Mark: Yeah. Sales will be generated ..typically the first 30 days tend to be the best. That’s their notorious 30 day cliff where, after that, you tend to find books become a little less sticky. There are ways that you can mitigate that but, I’ve been pushing it quite harder than a lot of Facebook stuff so, regular Facebook messages, I’ve posted into my groups, some on my page with good news about the rank, about the sales, all of that kind of stuff.

I’m getting loads and loads of really positive feedback. The goal being reached being high because Facebook knows that they are relevant. My fans are responding, they’re commenting, they’re liking, they’re loving them, all that kind of stuff, so it gets seen by many more people. I’ve also done some Facebook live stuff which has again, really big organic reach right now.

So, I’ve been really pushing hard. It has been worth it. We’ll get to in terms of, I don’t mind telling everyone how it’s done.

James: Yeah. If you’re happy to share that, I think it’s absolutely fascinating to those of us at the beginning of our career, to understand what the financial impact can be of getting it right and being a successful Indie writer.

Mark: Yeah. I look at all the stores. The only one I won’t do is Google. I have eyes on Google and it has sold a few on Google but I haven’t had time to grab those numbers this morning. The sales on Amazon, across all stores, Amazon is 7,407 copies sold so far, which has brought in $23,186.51. So, pretty good.

Apple, as I said, has been a very strong performer this time. Apple is probably about 25% of my sales across the board now so, I’m definitely making a lot of progress with those guys. We’ve had 1,280 sales, making $4,471.04.

Kobo, 319. Of course the first 100 were not optimal but we fixed that and sold over 300 on Kobo, bringing in $1,114.26. Barnes & Noble, 235 sales, bringing in just a touch over $800. The grand total is, and I suspect that actually is ticked up by now because it’s still selling about $1000 a day at the moment, is $29,584. That’s in just over a week so, that’s pretty-

James: That’s more than another hot tub, isn’t it?

────────────────────────────────────────

= REQUIREMENT A =
In the book sales discussion, rewrite the passage from "James: Yeah. If" to "sales, making $4,471.04.", changing "Google" to "Google Play".

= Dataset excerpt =

────────────────────────────────────────

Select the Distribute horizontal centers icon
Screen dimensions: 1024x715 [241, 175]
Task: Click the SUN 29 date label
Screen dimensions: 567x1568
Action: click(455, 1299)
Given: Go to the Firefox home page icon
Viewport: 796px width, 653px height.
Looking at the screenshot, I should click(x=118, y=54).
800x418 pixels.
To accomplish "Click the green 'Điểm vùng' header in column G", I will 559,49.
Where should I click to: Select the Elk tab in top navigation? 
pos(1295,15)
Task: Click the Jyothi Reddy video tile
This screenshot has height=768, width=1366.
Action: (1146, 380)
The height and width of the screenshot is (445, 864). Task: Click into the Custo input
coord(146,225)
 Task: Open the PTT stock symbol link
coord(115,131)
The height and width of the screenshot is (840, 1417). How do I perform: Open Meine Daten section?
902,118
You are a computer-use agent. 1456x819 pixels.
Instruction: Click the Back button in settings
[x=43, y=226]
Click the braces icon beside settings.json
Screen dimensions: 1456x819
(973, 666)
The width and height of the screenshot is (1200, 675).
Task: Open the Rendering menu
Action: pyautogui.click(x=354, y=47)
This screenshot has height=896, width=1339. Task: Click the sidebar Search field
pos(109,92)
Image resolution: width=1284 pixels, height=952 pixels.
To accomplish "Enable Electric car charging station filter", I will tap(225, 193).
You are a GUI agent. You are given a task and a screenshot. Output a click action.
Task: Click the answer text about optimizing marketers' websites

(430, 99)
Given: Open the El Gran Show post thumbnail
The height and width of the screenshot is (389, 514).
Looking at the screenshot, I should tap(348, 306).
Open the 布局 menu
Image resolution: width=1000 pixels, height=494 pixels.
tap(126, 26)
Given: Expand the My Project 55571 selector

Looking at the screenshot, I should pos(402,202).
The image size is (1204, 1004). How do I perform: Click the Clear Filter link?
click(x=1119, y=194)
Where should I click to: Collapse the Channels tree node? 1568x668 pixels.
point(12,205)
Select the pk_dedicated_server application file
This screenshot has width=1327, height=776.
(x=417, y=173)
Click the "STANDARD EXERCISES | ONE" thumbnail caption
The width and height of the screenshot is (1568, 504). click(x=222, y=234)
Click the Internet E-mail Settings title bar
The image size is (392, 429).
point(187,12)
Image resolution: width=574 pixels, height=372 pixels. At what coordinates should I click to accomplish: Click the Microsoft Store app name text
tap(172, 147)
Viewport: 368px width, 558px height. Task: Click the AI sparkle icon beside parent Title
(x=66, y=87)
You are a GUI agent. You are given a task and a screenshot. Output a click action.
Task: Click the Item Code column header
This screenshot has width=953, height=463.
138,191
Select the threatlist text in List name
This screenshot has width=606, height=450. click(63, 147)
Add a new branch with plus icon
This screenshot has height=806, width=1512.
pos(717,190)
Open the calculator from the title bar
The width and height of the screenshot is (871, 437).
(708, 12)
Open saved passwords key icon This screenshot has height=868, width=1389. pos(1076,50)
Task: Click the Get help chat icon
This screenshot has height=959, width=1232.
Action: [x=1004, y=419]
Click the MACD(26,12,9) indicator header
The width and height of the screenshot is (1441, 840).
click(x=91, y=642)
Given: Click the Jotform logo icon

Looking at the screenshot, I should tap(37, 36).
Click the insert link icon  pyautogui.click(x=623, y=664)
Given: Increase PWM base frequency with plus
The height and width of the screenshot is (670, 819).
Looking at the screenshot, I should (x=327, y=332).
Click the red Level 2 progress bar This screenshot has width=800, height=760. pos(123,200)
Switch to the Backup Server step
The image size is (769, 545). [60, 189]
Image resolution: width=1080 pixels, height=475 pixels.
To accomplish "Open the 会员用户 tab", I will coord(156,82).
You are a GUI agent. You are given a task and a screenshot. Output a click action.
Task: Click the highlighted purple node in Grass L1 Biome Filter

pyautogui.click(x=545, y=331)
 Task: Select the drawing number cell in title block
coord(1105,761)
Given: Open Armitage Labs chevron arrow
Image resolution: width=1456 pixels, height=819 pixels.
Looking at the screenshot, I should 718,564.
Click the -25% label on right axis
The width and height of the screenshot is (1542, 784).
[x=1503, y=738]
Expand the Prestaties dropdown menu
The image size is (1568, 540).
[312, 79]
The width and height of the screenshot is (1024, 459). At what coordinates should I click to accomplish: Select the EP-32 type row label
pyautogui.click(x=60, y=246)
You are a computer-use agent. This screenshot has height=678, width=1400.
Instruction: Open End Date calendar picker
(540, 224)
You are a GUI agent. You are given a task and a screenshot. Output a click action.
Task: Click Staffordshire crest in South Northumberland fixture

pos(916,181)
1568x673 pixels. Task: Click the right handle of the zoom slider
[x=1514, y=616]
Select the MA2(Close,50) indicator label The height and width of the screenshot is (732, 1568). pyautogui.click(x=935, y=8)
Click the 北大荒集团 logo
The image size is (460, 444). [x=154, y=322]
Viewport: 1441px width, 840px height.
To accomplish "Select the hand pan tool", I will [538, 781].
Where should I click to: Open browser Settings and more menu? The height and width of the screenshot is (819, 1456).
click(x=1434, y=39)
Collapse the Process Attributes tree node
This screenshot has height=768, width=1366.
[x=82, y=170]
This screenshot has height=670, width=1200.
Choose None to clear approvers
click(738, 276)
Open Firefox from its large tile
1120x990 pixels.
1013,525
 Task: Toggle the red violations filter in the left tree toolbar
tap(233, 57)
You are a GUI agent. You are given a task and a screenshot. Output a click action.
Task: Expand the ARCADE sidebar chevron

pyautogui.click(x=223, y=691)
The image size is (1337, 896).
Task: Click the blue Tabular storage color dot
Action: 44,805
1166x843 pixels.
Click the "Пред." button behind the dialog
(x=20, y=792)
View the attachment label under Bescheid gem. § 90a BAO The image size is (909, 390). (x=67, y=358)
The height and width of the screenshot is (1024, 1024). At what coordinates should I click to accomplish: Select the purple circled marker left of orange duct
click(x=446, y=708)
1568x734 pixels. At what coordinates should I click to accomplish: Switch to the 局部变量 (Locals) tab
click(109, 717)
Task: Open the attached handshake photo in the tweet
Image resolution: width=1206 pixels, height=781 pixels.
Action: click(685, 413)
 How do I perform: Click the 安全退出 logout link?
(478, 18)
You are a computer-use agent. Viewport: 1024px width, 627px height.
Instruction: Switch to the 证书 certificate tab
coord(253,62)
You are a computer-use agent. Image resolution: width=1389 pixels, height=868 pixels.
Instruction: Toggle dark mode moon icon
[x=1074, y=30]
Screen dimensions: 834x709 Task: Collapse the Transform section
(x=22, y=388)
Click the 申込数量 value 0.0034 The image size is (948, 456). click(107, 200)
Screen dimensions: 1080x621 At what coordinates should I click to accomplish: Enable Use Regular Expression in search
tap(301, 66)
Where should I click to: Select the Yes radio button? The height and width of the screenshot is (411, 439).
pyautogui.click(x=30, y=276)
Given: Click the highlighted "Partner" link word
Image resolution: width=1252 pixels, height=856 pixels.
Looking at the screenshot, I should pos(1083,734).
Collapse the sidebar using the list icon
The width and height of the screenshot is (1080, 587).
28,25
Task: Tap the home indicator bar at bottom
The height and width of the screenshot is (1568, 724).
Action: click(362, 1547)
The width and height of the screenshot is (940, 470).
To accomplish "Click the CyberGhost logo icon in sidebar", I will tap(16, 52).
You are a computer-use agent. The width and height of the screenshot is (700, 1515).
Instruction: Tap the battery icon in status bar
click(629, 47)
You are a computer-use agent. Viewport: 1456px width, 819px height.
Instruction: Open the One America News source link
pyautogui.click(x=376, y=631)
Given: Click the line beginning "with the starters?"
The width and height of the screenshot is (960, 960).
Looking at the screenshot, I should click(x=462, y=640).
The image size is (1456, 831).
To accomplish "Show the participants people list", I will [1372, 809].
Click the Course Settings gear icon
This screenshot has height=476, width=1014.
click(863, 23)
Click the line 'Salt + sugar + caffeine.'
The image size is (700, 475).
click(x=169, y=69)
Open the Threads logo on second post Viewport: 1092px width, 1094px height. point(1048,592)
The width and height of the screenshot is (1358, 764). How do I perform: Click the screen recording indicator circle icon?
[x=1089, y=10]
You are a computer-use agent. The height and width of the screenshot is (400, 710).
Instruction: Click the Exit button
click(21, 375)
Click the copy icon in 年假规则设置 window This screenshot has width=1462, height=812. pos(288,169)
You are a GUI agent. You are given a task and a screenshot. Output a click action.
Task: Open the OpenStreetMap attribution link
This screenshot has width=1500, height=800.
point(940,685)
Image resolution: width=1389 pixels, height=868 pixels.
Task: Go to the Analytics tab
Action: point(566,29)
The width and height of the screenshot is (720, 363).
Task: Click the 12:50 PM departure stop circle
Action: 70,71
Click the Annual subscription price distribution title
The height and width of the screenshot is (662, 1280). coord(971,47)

────────────────────────────────────────

= REQUIREMENT B =
Format the rows from the line with "Open saved passwords" to the line with "click(x=91, y=642)", both lines included, as a numbered list without blank lines.

= COMPLETE ANSWER A =
James: Yeah. If you’re happy to share that, I think it’s absolutely fascinating to those of us at the beginning of our career, to understand what the financial impact can be of getting it right and being a successful Indie writer.

Mark: Yeah. I look at all the stores. The only one I won’t do is Google Play. I have eyes on Google Play and it has sold a few on Google Play but I haven’t had time to grab those numbers this morning. The sales on Amazon, across all stores, Amazon is 7,407 copies sold so far, which has brought in $23,186.51. So, pretty good.

Apple, as I said, has been a very strong performer this time. Apple is probably about 25% of my sales across the board now so, I’m definitely making a lot of progress with those guys. We’ve had 1,280 sales, making $4,471.04.

= COMPLETE ANSWER B =
1. Open saved passwords key icon This screenshot has height=868, width=1389. pos(1076,50)
2. Task: Click the Get help chat icon
3. This screenshot has height=959, width=1232.
4. Action: [x=1004, y=419]
5. Click the MACD(26,12,9) indicator header
6. The width and height of the screenshot is (1441, 840).
7. click(x=91, y=642)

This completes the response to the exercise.